In this assignment, you will program two reinforcement learning
algorithms (Q-learning and model-based active RL) and three bandit
algorithms (epsilon-greedy, Thompson sampling and UCB) in Python
(Python 2.6 is sufficient). More specifically, fill in the
functions in the skeleton code of the file RL.py. This
file requires the file MDP.py that you programmed for assignment 1
so make sure to include it in the same directory. The file
TestRL.py contains simple RL and bandit problems to test your
functions (i.e. the output of each function will be printed to the
screen). You can verify that your code compiles properly by
running "python TestRL.py".
We will not use Marmoset for this assignment due to the
stochastic nature of RL, which makes it difficult to ensure that
everyone has the same output. Instead, you will produce some
graphs showing the convergence rate of each algorithms on some
test problems. Instructions to that effect will be posted
shortly.
Hand in two graphs and a brief discussion that compare the
convergence rate of the RL and bandit techniques. Submit
your graphs and discussion by email. Suggestion: use
matplotlib in Python to produce graphs. More precisely, use
the function pyplot.errorbar to produce graphs with error bars.
Assignment 1: out June 3, due June 19
Note: If you don't see what you're supposed to see in steps 2 or 3, then you are probably not yet added as a student to CS886 on Marmoset. Contact Pascal to resolve this issue.
If only one file is required for an assignment question, you can submit only that file. If multiple files are required for an assignment question, you must zip all of the required files and submit the zip file. Make sure that all of the required files with a required name are named correctly; otherwise, you will receive "did not compile" as the test result.
There are two types of tests that we will use on Marmoset in CS886: public tests and release tests.
Public tests are designed to help you verify that your program works well. They are simple tests that test a variety of cases.
Release tests are designed to test whether your program
generalizes as expected to the full range of problems.
When you make a submission to an assignment question on Marmoset, your submission will be automatically tested on a CSCF server. After a while (a few seconds to a few minutes, depending on server load and program and test complexity), the tests should finish and a result will be available.
If your submitted program does not compile or run successfully on its own, your submission will receive a result of "did not compile" and the detailed test results will contain something similar to the error message you get if you ran your program yourself. In this case, your submission will not be tested with any of the tests.
If your submitted program runs successfully on its own, it will be tested with all of the public and release tests.
If it fails any public test, the detailed test results will
display an error message for that public test. In this case, you
won't be able to see how your program did on the release tests
(although it was run on the release tests anyway).

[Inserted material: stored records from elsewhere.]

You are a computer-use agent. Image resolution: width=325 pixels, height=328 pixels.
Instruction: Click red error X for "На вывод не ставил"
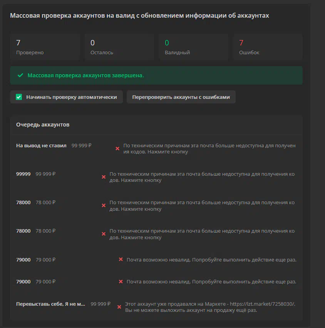[117, 148]
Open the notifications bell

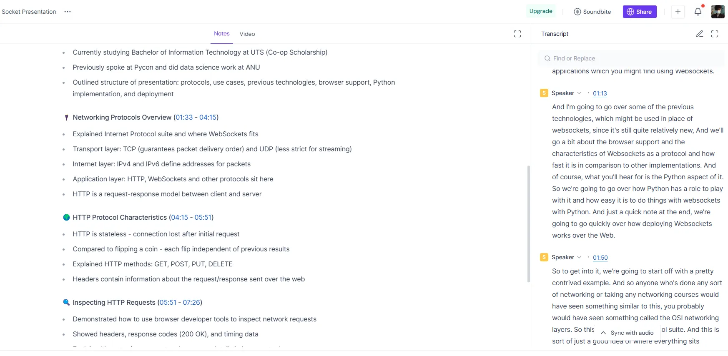698,12
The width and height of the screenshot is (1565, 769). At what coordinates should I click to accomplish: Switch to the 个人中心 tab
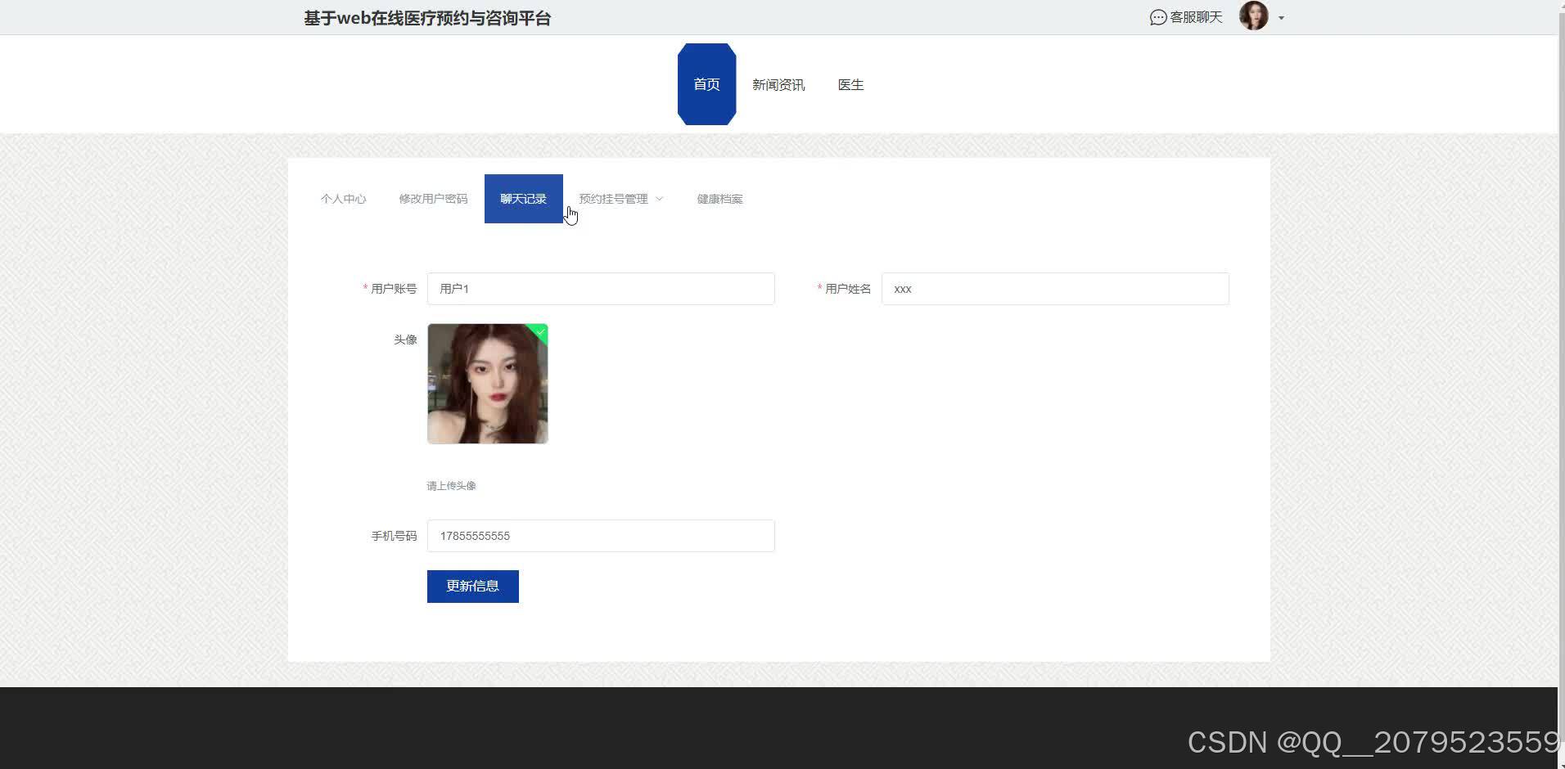[x=343, y=198]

If it passes all of the public tests, you will have the option to see how your program did for the release tests. If you do so, you will use up one of your "release tokens" for that question. Normally, for every assignment question, you will be initially given 3 release tokens. If you use up one or more of them, one release token will regenerate once every 12 hours, until you have 3 release tokens again. Start your work early if you want to have more chances to see the results of the release tests. If the deadline will expire before your token regenerates, you can still submit, though you will not be able to tell how your submission did on the release tests.
Marmoset automatically tests each submission with all of the release tests. If your submission fails a release test and you use a token to see the results, you will only see that test and one more test in the detailed test results. If your submission passes all the release tests, you will not see any release tests in the detailed test results, but you will be credited with full marks for that question.
If you fail a release test, Marmoset won't tell you what the
correct answer is, but there will be enough information for you to
know what the test case was about.
Here are the possible results of requesting a release test:
"Success: test X passed", where X is the name of the test. You can pat yourself on the back for this one.
"Error: wrong output for test X". This means that your program did not produce the output that we expected.
"Error: program ran out of resources while running test X". This
means that your program took too much time or too much memory
during the test.
"Error: program encountered error while running test X". This means that your program halted with an error during the test.
"Error: program ran out of time while initializing". This happens if your program takes too much time when it is evaluated by Marmoset, before any of our tests are run.
"Error: program ran out of memory while initializing" (same as above, but with memory).
"Error: program failed to initialize". This happens if you use the wrong language level, if you have non-text elements in your program (such as values snipped out of the Interactions window and pasted into the Definitions window), or if you are doing something that is not permitted, such as file I/O.
Your grade for each assignment will be the number of release
tests that your program passed. Public tests do not count
since Marmoset tells you what is the correct answer when you fail
a public test.
There is no penalty for multiple submissions. Your best submission counts. The only thing stopping you from spamming Marmoset with many submissions is your own conscience, so don't do it. Please remember that the server is a shared resource; out of courtesy to your fellow students, do not do anything that overloads it, especially close to deadlines.